The City of Serang is divided into six districts (kecamatan), tabulated below with their areas and their populations at the 2010 Census and the 2020 Census, together with the official estimates as of mid-2023. The table also includes the number of administrative villages (all classed as urban kelurahan) in each district, and its postal codes.

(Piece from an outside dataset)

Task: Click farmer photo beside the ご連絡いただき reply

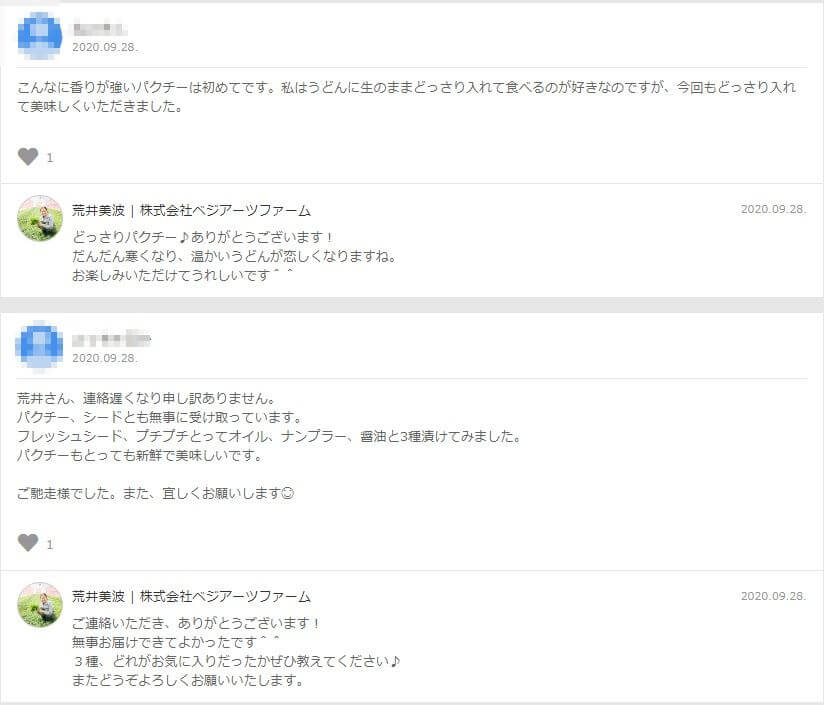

| Kode Wilayah | Name of District (kecamatan) | Area in km^{2} | Pop'n Census 2010 | Pop'n Census 2020 | Pop'n Estimate mid 2023 | No. of villages | Post codes |
|---|---|---|---|---|---|---|---|
| 36.73.04 | Curug | 49.60 | 47,308 | 57,346 | 63,299 | 10 | 47171 |
| 36.73.03 | Walantaka | 41.80 | 75,672 | 102,543 | 109,398 | 14 | 47183 |
| 36.73.05 | Cipocok Jaya | 31.54 | 80,930 | 98,907 | 105,853 | 8 | 47121 - 47128 |
| 36.73.01 | Serang (district) | 25.88 | 208,017 | 226,196 | 234,993 | 12 | 47111 - 47119 |
| 36.73.06 | Taktakan | 57.98 | 78,184 | 100,296 | 108,129 | 13 | 47162 |
| 36.73.02 | Kasemen | 56.36 | 87,674 | 106,813 | 113,979 | 10 | 47191 |
|  | Totals | 263.16 | 577,785 | 692,101 | 735,651 | 67 |  |

==Climate==
Serang has a tropical rainforest climate (Köppen: Af) with heavy rainfall year-round. Rain gets noticeably heavier from December to March.

Climate data for Serang
| Month | Jan | Feb | Mar | Apr | May | Jun | Jul | Aug | Sep | Oct | Nov | Dec | Year |
| Mean daily maximum °C (°F) | 30.4 (86.7) | 30.9 (87.6) | 31.4 (88.5) | 32.0 (89.6) | 32.3 (90.1) | 32.2 (90.0) | 32.3 (90.1) | 32.3 (90.1) | 32.8 (91.0) | 32.8 (91.0) | 32.4 (90.3) | 31.7 (89.1) | 32.0 (89.5) |
| Daily mean °C (°F) | 26.4 (79.5) | 26.9 (80.4) | 27.5 (81.5) | 27.9 (82.2) | 27.5 (81.5) | 27.1 (80.8) | 27.1 (80.8) | 27.2 (81.0) | 27.3 (81.1) | 27.9 (82.2) | 27.9 (82.2) | 27.2 (81.0) | 27.3 (81.2) |
| Mean daily minimum °C (°F) | 22.5 (72.5) | 22.6 (72.7) | 22.5 (72.5) | 22.7 (72.9) | 22.8 (73.0) | 22.1 (71.8) | 21.6 (70.9) | 21.4 (70.5) | 21.8 (71.2) | 22.3 (72.1) | 22.7 (72.9) | 22.8 (73.0) | 22.3 (72.2) |
| Average precipitation mm (inches) | 305 (12.0) | 257 (10.1) | 197 (7.8) | 154 (6.1) | 132 (5.2) | 85 (3.3) | 86 (3.4) | 82 (3.2) | 82 (3.2) | 119 (4.7) | 162 (6.4) | 217 (8.5) | 1,878 (73.9) |
Source:

==Emblem==
The emblem of Serang consists of
- A hexagon with an image of the gerbang Kaibon and a star.
- The streamer at the foot of the emblem contains the motto of Serang city, Kota Serang Madani ("Self-reliant Serang").